Using Hudi Upsert Functionality for Data Lake Management

Traditional data lakes are designed for append-only data, making it difficult to handle updates and deletes — a critical need in modern applications like customer tracking, inventory systems, and change data capture (CDC) pipelines.

Apache Hudi solves this by enabling upserts: the ability to update existing records or insert new ones based on a unique key.
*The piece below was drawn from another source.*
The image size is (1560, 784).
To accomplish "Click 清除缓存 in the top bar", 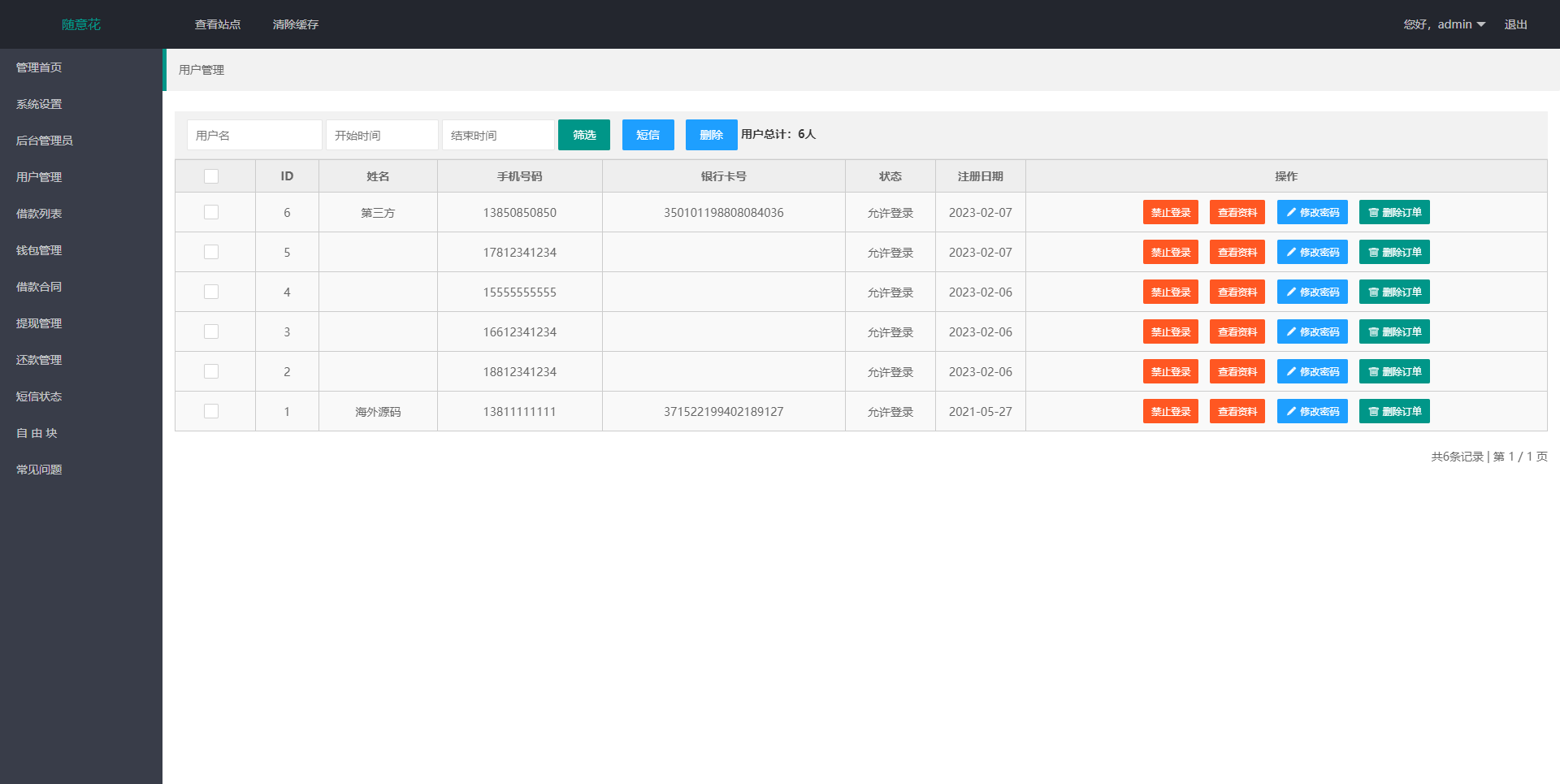I will click(296, 24).
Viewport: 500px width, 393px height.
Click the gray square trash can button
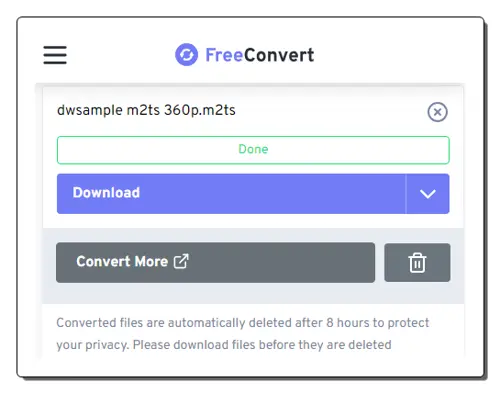(417, 263)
This allows data engineers to build efficient, mutable, and consistent data lakes on top of cloud-native storage systems like Amazon S3, HDFS, or Azure ADLS.
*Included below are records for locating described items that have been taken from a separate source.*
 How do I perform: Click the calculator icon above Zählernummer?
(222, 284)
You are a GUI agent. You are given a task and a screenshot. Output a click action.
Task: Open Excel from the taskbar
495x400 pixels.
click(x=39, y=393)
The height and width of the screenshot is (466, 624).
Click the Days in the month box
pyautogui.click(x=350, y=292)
In this blog, we’ll explore how to use Hudi’s upsert functionality for managing mutable data in data lakes, including write operations, configurations, and best practices for scale.

What is an Upsert?

Upsert = Update + Insert
An upsert checks if a record already exists:

If it does, update it.
If it doesn’t, insert it.

Hudi performs upserts efficiently by maintaining a record key and a precombine field to determine which version of the record should be retained.
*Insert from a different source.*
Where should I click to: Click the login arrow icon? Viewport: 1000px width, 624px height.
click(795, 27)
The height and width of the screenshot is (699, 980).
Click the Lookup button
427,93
Why Use Upserts in Data Lakes?

Use cases include:

Change Data Capture (CDC) from databases
User profile tracking (e.g., last login, preferences)
Order management systems (status updates, returns)
Inventory updates (real-time stock adjustments)

Benefits of Hudi upserts:

ACID guarantees even on object storage
Time-travel queries with versioned data
Efficient record-level mutation
Integration with Hive, Spark, Presto, and Athena

Configuring Hudi for Upserts

Hudi supports two storage types:

Copy-on-Write (COW): Updates create new versions of files
Merge-on-Read (MOR): Updates written as delta logs, compacted later

Sample configuration for an upsert job in PySpark:

df.write.format("hudi") \
.option("hoodie.table.name", "customers") \
.option("hoodie.datasource.write.recordkey.field", "customer_id") \
.option("hoodie.datasource.write.precombine.field", "updated_at") \
.option("hoodie.datasource.write.operation", "upsert") \
.option("hoodie.datasource.write.table.name", "customers") \
.option("hoodie.datasource.write.hive_style_partitioning", "true") \
.option("hoodie.datasource.hive_sync.enable", "true") \
.option("hoodie.datasource.hive_sync.mode", "hms") \
.option("hoodie.datasource.hive_sync.database", "default") \
.option("hoodie.datasource.hive_sync.table", "customers") \
.mode("append") \
.save("s3://my-data-lake/hudi/customers")

How Upserts Work in Hudi

Each incoming record is matched by its record key.
If there’s an older version in the dataset:
- The precombine field (e.g., updated_at) determines which version to keep.
The upserted data is written either:
- As a new base file (COW)
- As a log file (MOR) to be compacted later.

This approach avoids costly full rewrites and supports incremental data ingestion.

Reading Data after Upserts

Use standard read:

spark.read.format("hudi").load("s3://my-data-lake/hudi/customers").show()

Or filter with Hive/Presto:

SELECT * FROM customers WHERE updated_at >= '2024-01-01'

Hudi supports incremental reads, useful for streaming or micro-batch processing:

spark.read.format("hudi") \
.option("hoodie.datasource.query.type", "incremental") \
.option("hoodie.datasource.read.begin.instanttime", "20240101000000") \
.load("s3://my-data-lake/hudi/customers")

Best Practices for Upserts

Always define a unique record key (e.g., order_id, customer_id)
Use a precombine field with monotonically increasing timestamps
Choose COW for read-heavy workloads, MOR for write-heavy workloads
Monitor compaction frequency in MOR to avoid read performance issues
Use Hive sync to expose tables to Presto, Athena, or HiveServer2
Schedule cleaner jobs to remove old file versions and save storage

Common Pitfalls to Avoid

Missing or duplicate record keys can cause silent data inconsistencies
Improper precombine field selection may keep stale data
Over-partitioning can lead to small file problems on S3
Ignoring compaction for MOR tables can slow down reads drastically

Conclusion

Apache Hudi’s upsert functionality provides a powerful solution for managing mutable, real-time datasets in data lakes. With support for record-level mutation, incremental ingestion, and Hive integration, Hudi transforms your data lake into a reliable, queryable, and transaction-safe lakehouse.

By following the configuration strategies and best practices outlined here, you can build scalable and consistent pipelines that support modern analytical and operational workloads.